TEXT TO READ:
Charles Roscoe Barnes (1850-1915), Player
Eligible: 1882
Contributions: Star of the amateur era alongside Spalding, Barnes won two batting titles in the NA and another in the NL. Pundits compared him favourably to famed second-basemen of the early 20th century.
A recurring theme in baseball history, and one of the more romantic aspects of the sport, is the way that its finest players can simply 'lose it'. One day a player can be on top of the world and the next, for any myriad reasons, that same ability can be lost forever. Pro fighter Chael Sonnen says that every fighter goes out the same way: face-down and embarrassed, and the same happens to most ballplayers. One day you're 1934 Babe Ruth and the next you're 1935 Babe Ruth. One of the game's first such nosedives was the disappearing act of Ross Barnes, a star of the late 1860s who simply disappeared as a productive player in his prime. In 1915 WAS Phelon wrote in Baseball Magazine, "No matter how great you were once upon a time, the years go by and men forget. Ross Barnes, forty years ago, was as great as Cobb or Wagner ever dared to be."

AVAILABLE DATA:
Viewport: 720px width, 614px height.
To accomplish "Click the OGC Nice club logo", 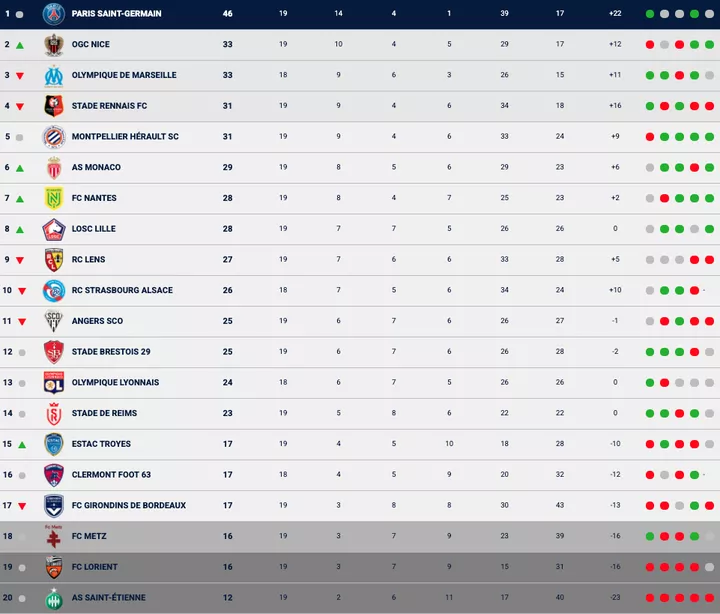I will (x=53, y=45).
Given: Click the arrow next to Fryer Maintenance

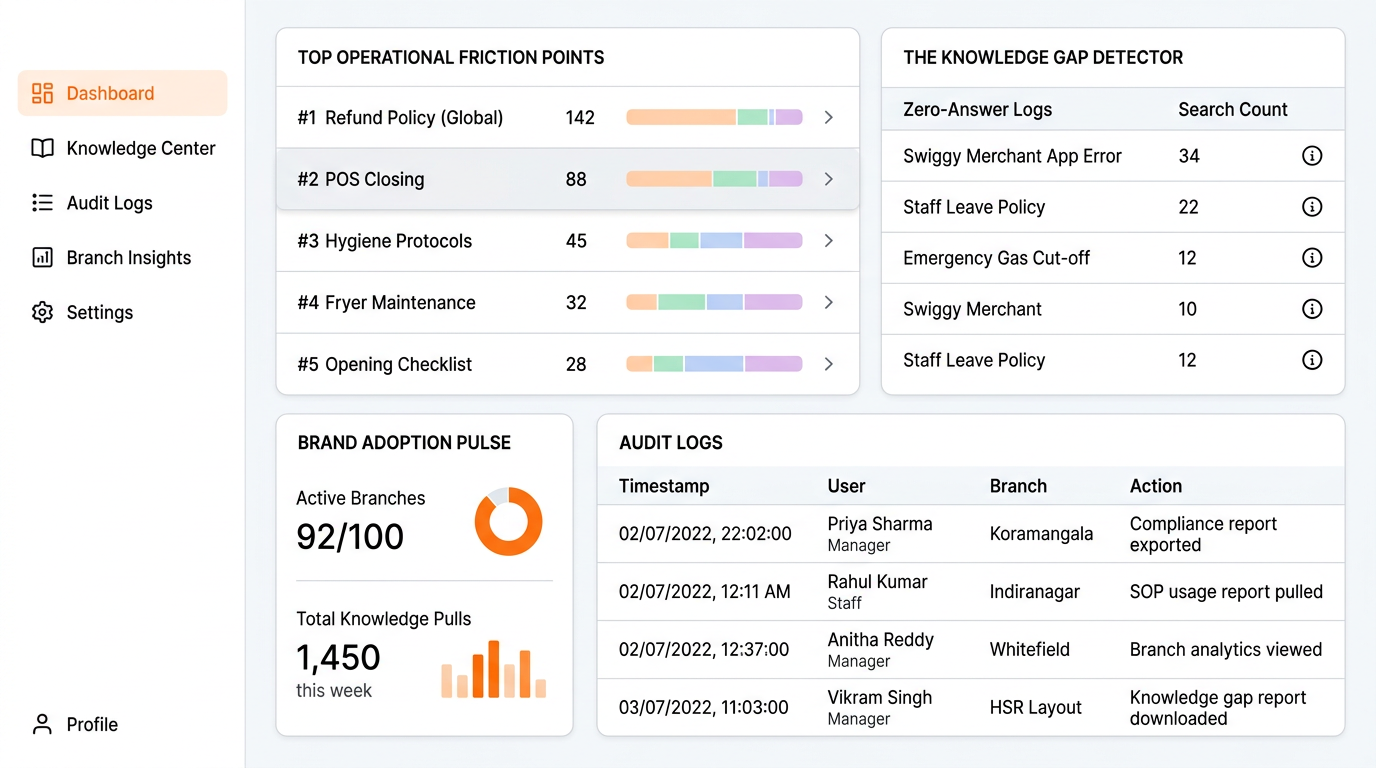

PROBLEMS:
1. For each of the statements (a), (b), and (c) below, decide whether it agrees with the Ross Barnes profile. Answer yes or no, and quote the words from the profile that settle it.
(a) Barnes won two batting titles in the NL.
(b) The profile lists Barnes as eligible in 1882.
(c) Phelon's remark about Barnes appeared in Baseball Magazine.
2. Please answer these questions from the Ross Barnes profile:
(a) Which pro fighter does the profile quote?
(b) Which player is Barnes called a star of the amateur era alongside?
(c) Which two players does Phelon say Barnes was as great as?
3. Write out the part of the Ross Barnes profile that starts with "Charles Roscoe Barnes" and goes on through "early 20th century.".

ANSWERS FOR THIS EXERCISE:
1.
(a) No: "Barnes won two batting titles in the NA and another in the NL."
(b) Yes: "Eligible: 1882"
(c) Yes: "In 1915 WAS Phelon wrote in Baseball Magazine"

2.
(a) Chael Sonnen
(b) Spalding
(c) Cobb and Wagner

3.
Charles Roscoe Barnes (1850-1915), Player
Eligible: 1882
Contributions: Star of the amateur era alongside Spalding, Barnes won two batting titles in the NA and another in the NL. Pundits compared him favourably to famed second-basemen of the early 20th century.